= INSTRUCTIONS FOR THE TASK =
Below are records to write out again, exactly as they read.

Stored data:
[Start of section]
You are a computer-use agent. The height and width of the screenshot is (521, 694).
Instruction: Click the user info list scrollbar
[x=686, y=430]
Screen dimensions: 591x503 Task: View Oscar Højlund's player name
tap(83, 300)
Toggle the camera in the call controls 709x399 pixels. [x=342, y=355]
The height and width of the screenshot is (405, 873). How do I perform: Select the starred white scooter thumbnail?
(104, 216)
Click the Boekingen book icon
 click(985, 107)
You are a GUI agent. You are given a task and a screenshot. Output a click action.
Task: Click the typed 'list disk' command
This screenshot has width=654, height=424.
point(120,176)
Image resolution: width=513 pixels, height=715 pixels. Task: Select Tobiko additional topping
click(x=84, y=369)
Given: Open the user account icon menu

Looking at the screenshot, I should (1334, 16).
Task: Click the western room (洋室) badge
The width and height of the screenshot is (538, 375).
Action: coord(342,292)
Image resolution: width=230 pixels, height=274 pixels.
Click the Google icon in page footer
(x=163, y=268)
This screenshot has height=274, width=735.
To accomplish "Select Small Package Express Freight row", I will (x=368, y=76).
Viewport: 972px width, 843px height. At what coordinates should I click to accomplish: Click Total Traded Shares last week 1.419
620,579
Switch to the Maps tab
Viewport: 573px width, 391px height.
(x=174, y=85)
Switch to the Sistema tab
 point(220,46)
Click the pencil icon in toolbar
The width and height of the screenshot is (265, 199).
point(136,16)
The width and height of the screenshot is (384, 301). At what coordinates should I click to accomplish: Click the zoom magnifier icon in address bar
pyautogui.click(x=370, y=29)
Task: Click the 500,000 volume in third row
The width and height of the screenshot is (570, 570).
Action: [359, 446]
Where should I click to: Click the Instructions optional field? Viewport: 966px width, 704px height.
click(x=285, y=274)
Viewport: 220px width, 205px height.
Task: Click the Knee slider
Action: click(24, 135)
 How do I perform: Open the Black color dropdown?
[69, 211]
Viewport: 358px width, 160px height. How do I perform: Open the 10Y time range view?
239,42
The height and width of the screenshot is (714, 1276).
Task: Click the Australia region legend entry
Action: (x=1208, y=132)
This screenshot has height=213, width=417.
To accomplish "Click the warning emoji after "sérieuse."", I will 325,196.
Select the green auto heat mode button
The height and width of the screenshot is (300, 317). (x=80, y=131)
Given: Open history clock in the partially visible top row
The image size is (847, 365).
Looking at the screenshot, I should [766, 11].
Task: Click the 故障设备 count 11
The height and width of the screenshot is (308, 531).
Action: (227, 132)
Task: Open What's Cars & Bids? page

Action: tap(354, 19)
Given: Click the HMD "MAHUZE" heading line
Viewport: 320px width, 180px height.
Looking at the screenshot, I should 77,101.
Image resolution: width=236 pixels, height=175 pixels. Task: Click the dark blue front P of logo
[End of section]
= FINAL ANSWER =
You are a computer-use agent. The height and width of the screenshot is (521, 694).
Instruction: Click the user info list scrollbar
[x=686, y=430]
Screen dimensions: 591x503 Task: View Oscar Højlund's player name
tap(83, 300)
Toggle the camera in the call controls 709x399 pixels. [x=342, y=355]
The height and width of the screenshot is (405, 873). How do I perform: Select the starred white scooter thumbnail?
(104, 216)
Click the Boekingen book icon
 click(985, 107)
You are a GUI agent. You are given a task and a screenshot. Output a click action.
Task: Click the typed 'list disk' command
This screenshot has width=654, height=424.
point(120,176)
Image resolution: width=513 pixels, height=715 pixels. Task: Select Tobiko additional topping
click(x=84, y=369)
Given: Open the user account icon menu

Looking at the screenshot, I should (1334, 16).
Task: Click the western room (洋室) badge
The width and height of the screenshot is (538, 375).
Action: coord(342,292)
Image resolution: width=230 pixels, height=274 pixels.
Click the Google icon in page footer
(x=163, y=268)
This screenshot has height=274, width=735.
To accomplish "Select Small Package Express Freight row", I will (x=368, y=76).
Viewport: 972px width, 843px height. At what coordinates should I click to accomplish: Click Total Traded Shares last week 1.419
620,579
Switch to the Maps tab
Viewport: 573px width, 391px height.
(x=174, y=85)
Switch to the Sistema tab
 point(220,46)
Click the pencil icon in toolbar
The width and height of the screenshot is (265, 199).
point(136,16)
The width and height of the screenshot is (384, 301). At what coordinates should I click to accomplish: Click the zoom magnifier icon in address bar
pyautogui.click(x=370, y=29)
Task: Click the 500,000 volume in third row
The width and height of the screenshot is (570, 570).
Action: [359, 446]
Where should I click to: Click the Instructions optional field? Viewport: 966px width, 704px height.
click(x=285, y=274)
Viewport: 220px width, 205px height.
Task: Click the Knee slider
Action: click(24, 135)
 How do I perform: Open the Black color dropdown?
[69, 211]
Viewport: 358px width, 160px height. How do I perform: Open the 10Y time range view?
239,42
The height and width of the screenshot is (714, 1276).
Task: Click the Australia region legend entry
Action: (x=1208, y=132)
This screenshot has height=213, width=417.
To accomplish "Click the warning emoji after "sérieuse."", I will 325,196.
Select the green auto heat mode button
The height and width of the screenshot is (300, 317). (x=80, y=131)
Given: Open history clock in the partially visible top row
The image size is (847, 365).
Looking at the screenshot, I should [766, 11].
Task: Click the 故障设备 count 11
The height and width of the screenshot is (308, 531).
Action: (227, 132)
Task: Open What's Cars & Bids? page

Action: tap(354, 19)
Given: Click the HMD "MAHUZE" heading line
Viewport: 320px width, 180px height.
Looking at the screenshot, I should 77,101.
Image resolution: width=236 pixels, height=175 pixels. Task: Click the dark blue front P of logo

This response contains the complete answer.